**Document extract:**
---

The National Association of Insurance Carriers (NAIC) has adopted a new life insurance valuation manual. LifeHealthpro has a good overview. It has not been implemented yet, not by a long shot. The process has similarities to amending the US constitution where a percentage of states have to ratify the changes, but in addition the state’s size matters. 42 states and 75% of written life premium in the United States are needed for it to be instituted. Since New York and California have objected, and their share of written premium is a sizable, the outcome of this is still in considerable doubt. What is revealing are some of those objections. From the LifeHealthpro (emphasis mine):
Critics said passing it would be a failure of state regulation, with New York’s Deputy Insurance Superintendent and General Counsel Robert H. Easton arguing that PBR will lead to lower reserves “in the aggregate” at a time when the economy is still fragile, when interest rates are low for the foreseeable future and, most interestingly, when Easton said some carriers are “facing stress” because of guarantees currently on their books. Easton did not elaborate on who those companies are and how stressed they may indeed be.
Critics and some concerned state regulators also raised the state resource issue for implementing and understanding the new models with all the training necessary, most explicitly described by California Insurance Commissioner Dave Jones.
“There is no fiscal analysis now. We have no idea what this will cost,” Jones said. “It requires a different skill set to look at these black boxes,” said Jones, who discussed all the unknown and known resources and expertise needed at the state level.
From the Wall Street Journal:
Benjamin Lawsky, superintendent of the New York Department of Financial Services, had urged fellow regulators to vote no in a letter dispatched last week.
“The insurance industry weathered the financial crisis well precisely because of the careful reserving state regulators have historically required,” Mr. Lawsky said Sunday. “To ignore the lessons of the financial crisis and deregulate the industry, allowing them to keep less in reserves, is unwise.”
The jury as to the merits of the change is still out in my mind. To be objective requires an in depth evaluation of the proponents reasoning for the change as well as the validity of the objections, but I tend to be skeptical given what happened to AIG and the causes of The Great Recession.

---

**Data excerpt:**
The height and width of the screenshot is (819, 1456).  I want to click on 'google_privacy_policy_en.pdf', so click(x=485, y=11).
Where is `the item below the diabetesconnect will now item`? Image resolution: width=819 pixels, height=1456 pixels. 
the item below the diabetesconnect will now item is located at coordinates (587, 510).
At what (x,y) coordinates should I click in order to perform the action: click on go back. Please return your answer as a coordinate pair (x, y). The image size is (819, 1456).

---

**Exercise instructions:**
(a) In the post on the NAIC life insurance valuation manual, why does the writer say the outcome of the new manual is still in considerable doubt?
(b) From the post on the NAIC life insurance valuation manual, retype the part that opens with the words containing "From the Wall" and closes with "The Great Recession.".

**Your responses:**
(a) To take effect, the manual must be adopted by 42 states that together account for 75% of written life premium in the United States. New York and California have objected, and they hold a sizable share of that premium.

(b)
From the Wall Street Journal:
Benjamin Lawsky, superintendent of the New York Department of Financial Services, had urged fellow regulators to vote no in a letter dispatched last week.
“The insurance industry weathered the financial crisis well precisely because of the careful reserving state regulators have historically required,” Mr. Lawsky said Sunday. “To ignore the lessons of the financial crisis and deregulate the industry, allowing them to keep less in reserves, is unwise.”
The jury as to the merits of the change is still out in my mind. To be objective requires an in depth evaluation of the proponents reasoning for the change as well as the validity of the objections, but I tend to be skeptical given what happened to AIG and the causes of The Great Recession.